(Beginning of DATASET)

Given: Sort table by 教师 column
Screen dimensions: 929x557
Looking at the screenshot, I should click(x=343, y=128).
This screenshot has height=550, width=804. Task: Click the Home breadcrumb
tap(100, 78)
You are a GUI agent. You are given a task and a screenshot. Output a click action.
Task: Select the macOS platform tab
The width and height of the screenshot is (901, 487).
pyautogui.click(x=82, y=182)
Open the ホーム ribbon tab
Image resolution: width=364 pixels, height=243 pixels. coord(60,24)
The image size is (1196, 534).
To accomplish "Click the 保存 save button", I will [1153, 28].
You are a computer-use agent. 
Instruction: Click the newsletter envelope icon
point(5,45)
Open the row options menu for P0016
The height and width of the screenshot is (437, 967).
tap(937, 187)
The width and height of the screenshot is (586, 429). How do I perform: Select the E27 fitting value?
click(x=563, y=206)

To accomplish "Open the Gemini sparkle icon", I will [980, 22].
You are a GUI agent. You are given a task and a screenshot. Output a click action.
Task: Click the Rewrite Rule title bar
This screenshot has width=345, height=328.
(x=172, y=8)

(End of DATASET)

WHAT YOU ARE ASKED TO DO: The output must reproduce the whole listing without a single change.

OUTPUT FOR THIS TASK:
Given: Sort table by 教师 column
Screen dimensions: 929x557
Looking at the screenshot, I should click(x=343, y=128).
This screenshot has height=550, width=804. Task: Click the Home breadcrumb
tap(100, 78)
You are a GUI agent. You are given a task and a screenshot. Output a click action.
Task: Select the macOS platform tab
The width and height of the screenshot is (901, 487).
pyautogui.click(x=82, y=182)
Open the ホーム ribbon tab
Image resolution: width=364 pixels, height=243 pixels. coord(60,24)
The image size is (1196, 534).
To accomplish "Click the 保存 save button", I will [1153, 28].
You are a computer-use agent. 
Instruction: Click the newsletter envelope icon
point(5,45)
Open the row options menu for P0016
The height and width of the screenshot is (437, 967).
tap(937, 187)
The width and height of the screenshot is (586, 429). How do I perform: Select the E27 fitting value?
click(x=563, y=206)

To accomplish "Open the Gemini sparkle icon", I will [980, 22].
You are a GUI agent. You are given a task and a screenshot. Output a click action.
Task: Click the Rewrite Rule title bar
This screenshot has width=345, height=328.
(x=172, y=8)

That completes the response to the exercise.